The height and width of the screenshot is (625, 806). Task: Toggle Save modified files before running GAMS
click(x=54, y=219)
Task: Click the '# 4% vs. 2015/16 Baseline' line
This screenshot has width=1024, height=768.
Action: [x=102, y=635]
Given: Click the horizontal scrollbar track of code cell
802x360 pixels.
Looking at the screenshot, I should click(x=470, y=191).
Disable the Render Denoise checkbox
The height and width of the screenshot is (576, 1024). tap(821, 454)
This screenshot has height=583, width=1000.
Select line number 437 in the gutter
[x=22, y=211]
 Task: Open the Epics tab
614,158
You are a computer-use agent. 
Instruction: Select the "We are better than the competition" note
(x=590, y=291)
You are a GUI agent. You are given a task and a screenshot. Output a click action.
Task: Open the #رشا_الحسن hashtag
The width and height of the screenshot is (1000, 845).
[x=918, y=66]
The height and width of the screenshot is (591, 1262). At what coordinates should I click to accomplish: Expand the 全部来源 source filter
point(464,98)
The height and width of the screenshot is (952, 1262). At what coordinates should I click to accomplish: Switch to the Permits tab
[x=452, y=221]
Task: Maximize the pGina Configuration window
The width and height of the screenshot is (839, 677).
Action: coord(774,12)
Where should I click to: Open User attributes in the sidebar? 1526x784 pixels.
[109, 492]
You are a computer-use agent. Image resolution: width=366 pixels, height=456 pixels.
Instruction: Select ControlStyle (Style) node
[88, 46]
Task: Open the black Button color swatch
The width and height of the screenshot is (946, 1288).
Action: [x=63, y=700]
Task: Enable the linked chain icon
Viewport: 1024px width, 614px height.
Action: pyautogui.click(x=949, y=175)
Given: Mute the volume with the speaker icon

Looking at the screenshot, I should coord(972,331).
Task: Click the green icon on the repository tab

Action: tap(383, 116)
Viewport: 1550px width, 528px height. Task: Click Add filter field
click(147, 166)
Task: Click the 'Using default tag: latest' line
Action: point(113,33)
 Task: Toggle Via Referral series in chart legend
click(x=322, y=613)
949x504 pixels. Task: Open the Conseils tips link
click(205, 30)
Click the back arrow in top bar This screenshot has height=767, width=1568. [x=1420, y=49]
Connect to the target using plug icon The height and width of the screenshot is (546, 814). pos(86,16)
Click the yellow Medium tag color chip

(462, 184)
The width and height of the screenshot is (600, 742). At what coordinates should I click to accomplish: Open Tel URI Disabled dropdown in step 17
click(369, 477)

§ §

Exercise brief
What are the lines from the one with "Task: Click the green" through the end of the records above? Set them down exactly, both ends included, and nothing else.

Output of the exercise
Task: Click the green icon on the repository tab

Action: tap(383, 116)
Viewport: 1550px width, 528px height. Task: Click Add filter field
click(147, 166)
Task: Click the 'Using default tag: latest' line
Action: point(113,33)
 Task: Toggle Via Referral series in chart legend
click(x=322, y=613)
949x504 pixels. Task: Open the Conseils tips link
click(205, 30)
Click the back arrow in top bar This screenshot has height=767, width=1568. [x=1420, y=49]
Connect to the target using plug icon The height and width of the screenshot is (546, 814). pos(86,16)
Click the yellow Medium tag color chip

(462, 184)
The width and height of the screenshot is (600, 742). At what coordinates should I click to accomplish: Open Tel URI Disabled dropdown in step 17
click(369, 477)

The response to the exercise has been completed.